Researchers at the NYU School of Medicine and Perlmutter Cancer Center have found that the most deadly skin cancers may start in stem cells that lend colour to hair, and originate in hair follicles.
The study published online ahead of print in Nature Communications (Nov. 4, 2019) found that unlike their normal counterparts, newly cancerous pigment stem cells migrate up and out of the follicles to establish melanomas in nearby surface skin before spreading deeper. The study was conducted in genetically engineered mice, with the results confirmed in human tissue samples.
“By confirming that oncogenic pigment cells in hair follicles are a bona fide source of melanoma, we have a better understanding of this cancer’s biology and new ideas about how to counter it,” said study author, Dr. Mayumi Ito Suzuki, in a press release. Dr. Suzuki is an associate professor in the Ronald O. Perelman Department of Dermatology at NYU School of Medicine and Perlmutter Cancer Center.
Past models of the disease suggested that sunlight was a major risk factor for melanoma, but current research argues that the triggers are always there in normal follicles.
The new study looks at the stem cells that mature into melanocytes, cells that make the protein pigment melanin, which protects skin by absorbing some of the sun’s ultraviolet, DNA-damaging rays. By absorbing some wavelengths of visible light, but reflecting others, pigments create hair colour.
In a series of steps, the NYU research team established a new mouse model for the study of melanoma, so that the team could edit genes in follicular melanocyte stem cells only (the c-Kit-CreER mouse). This capability enabled researchers to introduce genetic changes that made only melanocyte stem cells, and their descendants destined to form melanomas, glow no matter where they travelled.

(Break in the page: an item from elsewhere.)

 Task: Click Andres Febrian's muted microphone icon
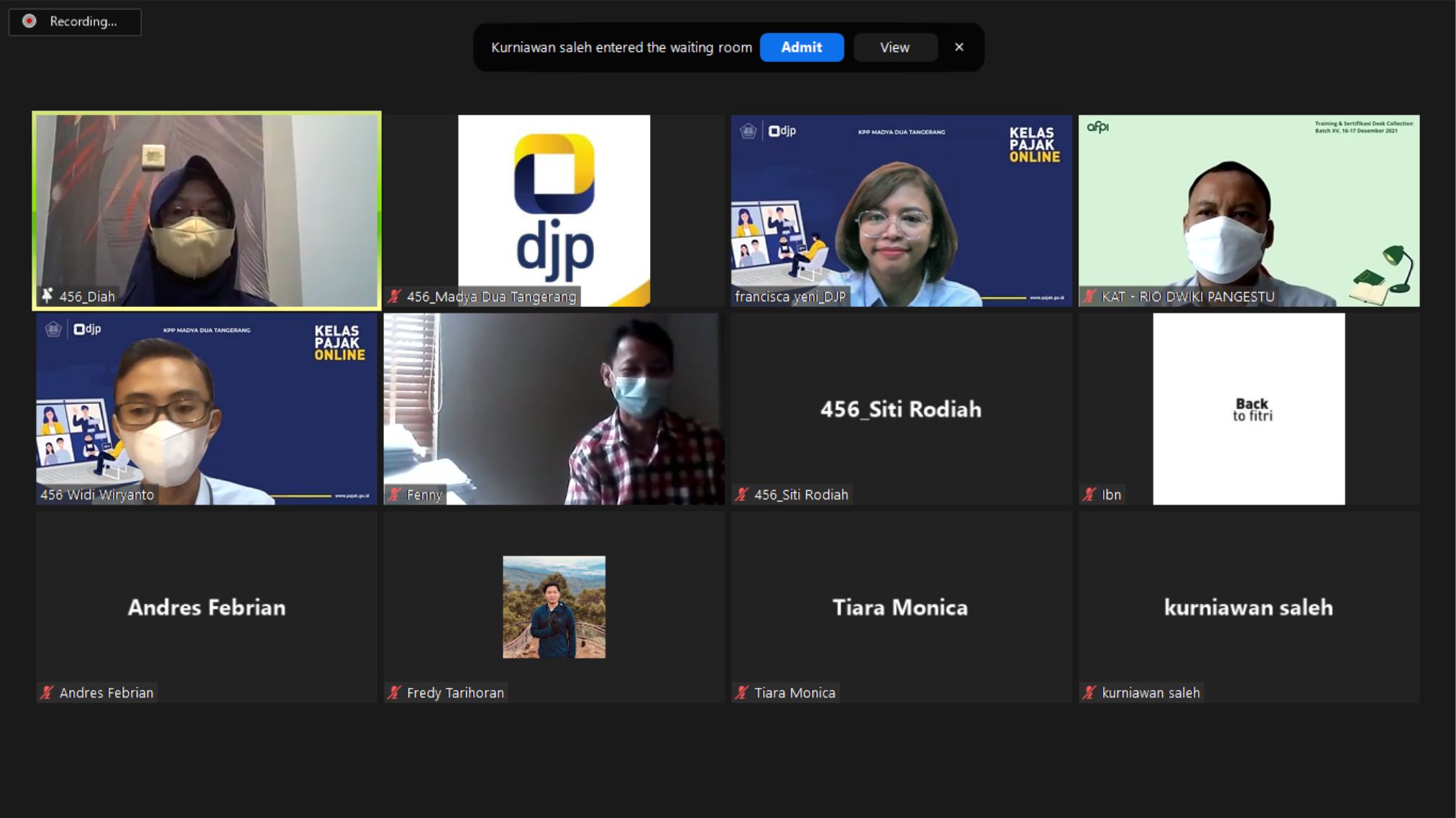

With the ability to accurately track a key stem cell type for the first time, the study’s authors confirmed that melanoma cells can arise from melanocyte stem cells, which abnormally migrate up and out of hair follicles to enter the epidermis. The team then tracked the same cells as they multiplied there, and then moved deeper into the skin layer.
Once in the dermis, the cells shed the markers and pigment that went with their follicular origins, presumably in response to local signals. They also acquired signatures similar to nerve cells (neurons) and skin cells (mesenchymal), molecular characteristics similar to those noted in examinations of human melanoma tissue.
Knowing where to look for the original, cancer-causing event, the researchers temporarily eliminated signals one by one in the follicular environment to see if cancer still formed in their absences.
As a result, the researchers confirmed that follicular melanocyte stem cells, even though they had cancer-causing genetic mutations, did not multiply or migrate to cause melanomas unless also exposed to endothelin (EDN) and WNT. These signalling proteins normally cause hairs to become longer and pigment cells to multiply in follicles.
“Our mouse model is the first to demonstrate that follicular oncogenic melanocyte stem cells can establish melanomas, which promises to make it useful in identifying new diagnostics and treatments for melanoma,” said Dr. Qi Sun, a member of the research team. “While our findings will require confirmation in further human testing, they argue that melanoma can arise in pigment stem cells originating both in follicles and in skin layers, such that some melanomas have multiple stem cells of origin.”